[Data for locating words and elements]
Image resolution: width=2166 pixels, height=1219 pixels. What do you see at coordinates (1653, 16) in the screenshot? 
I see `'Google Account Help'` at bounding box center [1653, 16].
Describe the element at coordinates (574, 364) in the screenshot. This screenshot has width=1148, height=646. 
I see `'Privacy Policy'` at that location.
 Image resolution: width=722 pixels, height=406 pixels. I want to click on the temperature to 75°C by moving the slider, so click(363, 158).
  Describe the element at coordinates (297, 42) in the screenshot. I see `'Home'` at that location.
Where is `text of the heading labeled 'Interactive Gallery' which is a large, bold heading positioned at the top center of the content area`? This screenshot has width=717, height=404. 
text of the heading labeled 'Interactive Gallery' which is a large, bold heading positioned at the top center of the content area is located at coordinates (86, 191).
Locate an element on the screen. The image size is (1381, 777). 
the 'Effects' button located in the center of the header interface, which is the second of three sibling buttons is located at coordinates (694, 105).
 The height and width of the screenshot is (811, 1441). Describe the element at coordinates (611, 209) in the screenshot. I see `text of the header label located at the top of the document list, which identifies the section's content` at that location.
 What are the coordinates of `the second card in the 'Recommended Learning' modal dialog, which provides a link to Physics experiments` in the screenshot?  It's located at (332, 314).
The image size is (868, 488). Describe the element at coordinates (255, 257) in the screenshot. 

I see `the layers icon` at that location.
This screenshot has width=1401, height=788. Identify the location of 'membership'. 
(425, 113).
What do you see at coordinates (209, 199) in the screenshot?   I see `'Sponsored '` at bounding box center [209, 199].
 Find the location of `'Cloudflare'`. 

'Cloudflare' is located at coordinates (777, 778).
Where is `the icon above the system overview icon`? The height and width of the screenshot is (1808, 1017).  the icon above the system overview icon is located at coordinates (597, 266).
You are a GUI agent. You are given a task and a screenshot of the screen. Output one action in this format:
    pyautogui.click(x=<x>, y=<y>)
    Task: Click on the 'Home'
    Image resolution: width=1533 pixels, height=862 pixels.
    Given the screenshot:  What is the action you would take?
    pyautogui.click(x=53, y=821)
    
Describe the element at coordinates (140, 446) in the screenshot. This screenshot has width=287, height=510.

### Requirements:
Put the lines of the data into a JSON list of strings, one string per line and no blank lines, beginning with the line containing "This screenshot has width=1401, height=788." and continuing through the end of the data.

### Exercise result:
[
  "This screenshot has width=1401, height=788. Identify the location of 'membership'. ",
  "(425, 113).",
  "What do you see at coordinates (209, 199) in the screenshot?   I see `'Sponsored '` at bounding box center [209, 199].",
  " Find the location of `'Cloudflare'`. ",
  "'Cloudflare' is located at coordinates (777, 778).",
  "Where is `the icon above the system overview icon`? The height and width of the screenshot is (1808, 1017).  the icon above the system overview icon is located at coordinates (597, 266).",
  "You are a GUI agent. You are given a task and a screenshot of the screen. Output one action in this format:",
  "    pyautogui.click(x=<x>, y=<y>)",
  "    Task: Click on the 'Home'",
  "    Image resolution: width=1533 pixels, height=862 pixels.",
  "    Given the screenshot:  What is the action you would take?",
  "    pyautogui.click(x=53, y=821)",
  "Describe the element at coordinates (140, 446) in the screenshot. This screenshot has width=287, height=510."
]